Ayer fue San Fermín, fiesta en la ciudad de Pamplona. Fiesta que es cada vez más universal por sus inconfundibles encierros y carreras de los mozos ante las reses bravas por las calles de esta metrópoli. Pero al igual que el día del chupinazo, fue muy emotivo por quién lo dio y sus palabras dedicadas a las personas de la sanidad en la pandemia y más conmovedor aún dedicarles a los enfermos de ELA como el propio Juan Carlos Unzué padece.

En una sociedad actual que a veces me parece que no tiene sentimientos como la de anteriores generaciones que si lo demostraban con más frecuencia. A lo que iba, ayer en la procesión de San Fermín, que por cierto llevaba un capotico cordobés, sí realizado aquí en nuestra ciudad por unos artistas cordobeses Oscar Ruíz Ramírez, diseñador de Palma del Río y Rafael Carmona, bordador de nuestra ciudad en su taller y antiguo Hno. Mayor de la hermandad del Huerto. Enhorabuena a ambos.

Por la tarde tuvo lugar la procesión del Santo, y cuando todo parecía ir acorde tras dos años muy duros de pandemia llegaron los indeseables y rastreros miembros de esos partidos de la izquierda abertzale. Y no tuvieron otra que demostrar las maneras que tienen y que sus antecesores demostraron llenando las manos de sangre. Y por desgracia, ahora el partido del pueblo, de los obreros se alía con ellos para poder seguir gobernando y llenando su historia de muertes sin justificación.
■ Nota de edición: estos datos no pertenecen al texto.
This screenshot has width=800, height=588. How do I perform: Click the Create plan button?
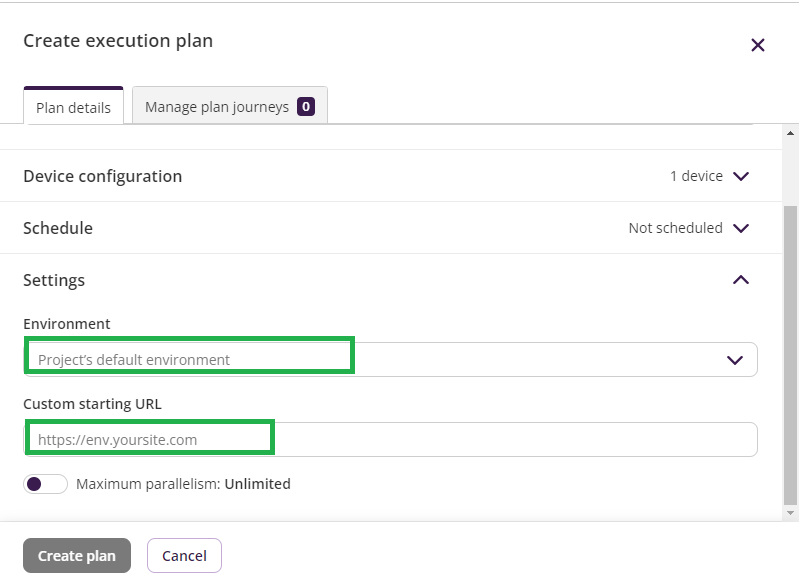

Hace 25 años, la banda terrorista ETA, en un acto de cobardía y muestra de la crueldad más energúmena y bajeza moral, secuestra a un joven edil del Ayuntamiento de Ermua. Miguel Ángel Blanco y reta al Gobierno de España si no le concede unos hechos inasumibles a la muerte de este joven edil del Partido Popular. En un acto de coraje porque la Guardia Civil había encontrado a José Antonio Lara, un funcionario de prisiones, tras un secuestro de más de 500 días, y aquel hecho hizo mostrarnos la bajeza humana en su máxima expresión que si no me das lo que quiero, mato.
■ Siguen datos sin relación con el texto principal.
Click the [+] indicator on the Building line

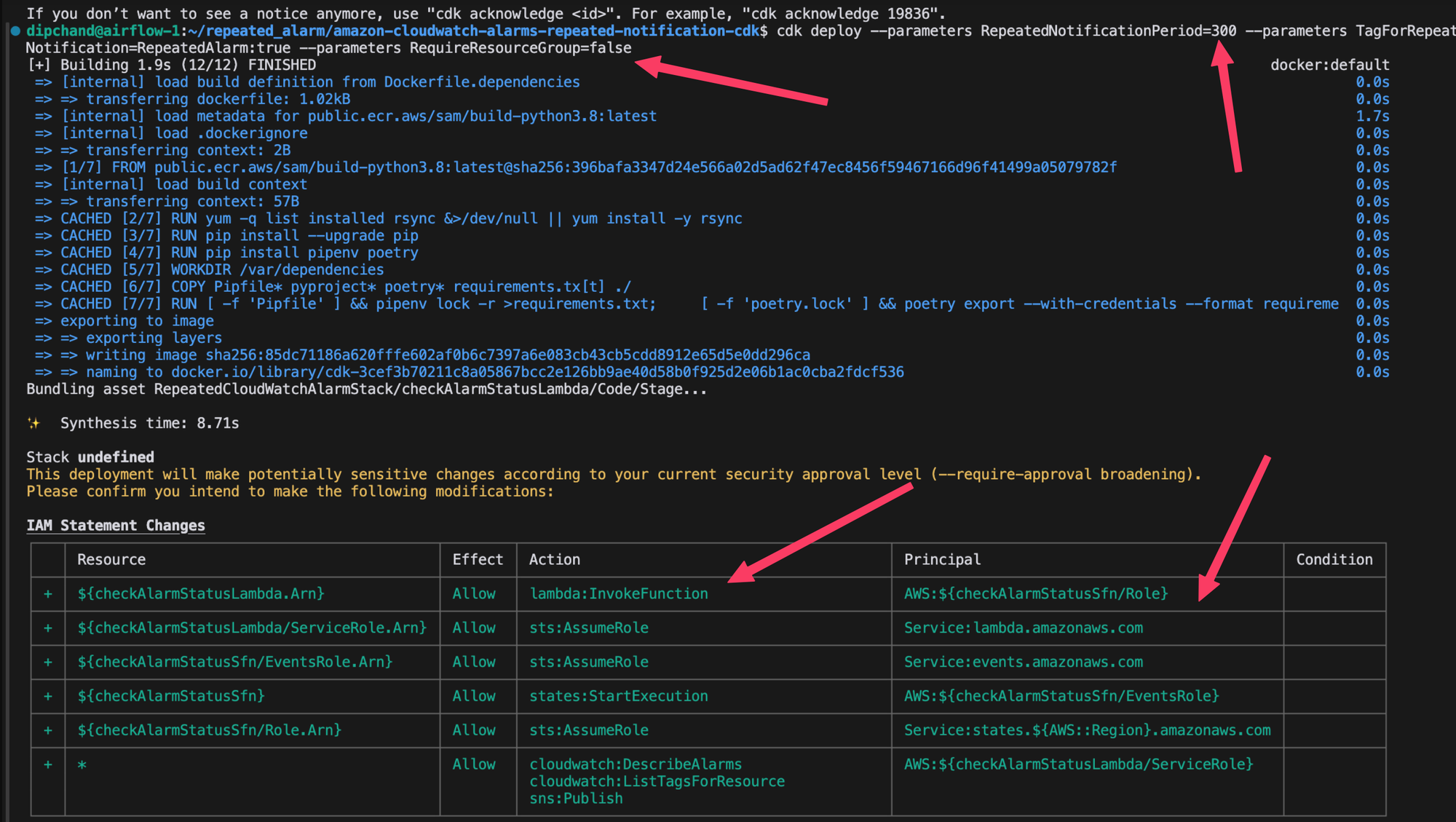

Son muchos los españoles que murieron inocentemente ante esta banda de asesinos que hoy algunos quieren dar carta de libertad, sin haber reconocido todo el daño que le hicieron a un país que estaba saliendo poco a poco de una época que no hace falta desenterrar todos los días.

Ese hecho hizo que este país casi al unísono saliera a la calle en manifestación por todas las ciudades y poblaciones pidiendo la libertad de Miguel Ángel Blanco. Pocos momentos después de echarse a la calle toda la gente de bien, llegó el fatal desenlace a nuestras vidas. Es por lo cual este aniversario es tan importante, porque al igual que algunos no olvidan la dictadura que hubo en España, yo tampoco olvido los años de crueldad de esa barbarie abertzale que lo poco que consiguió por aquella época fue matar, matar y matar.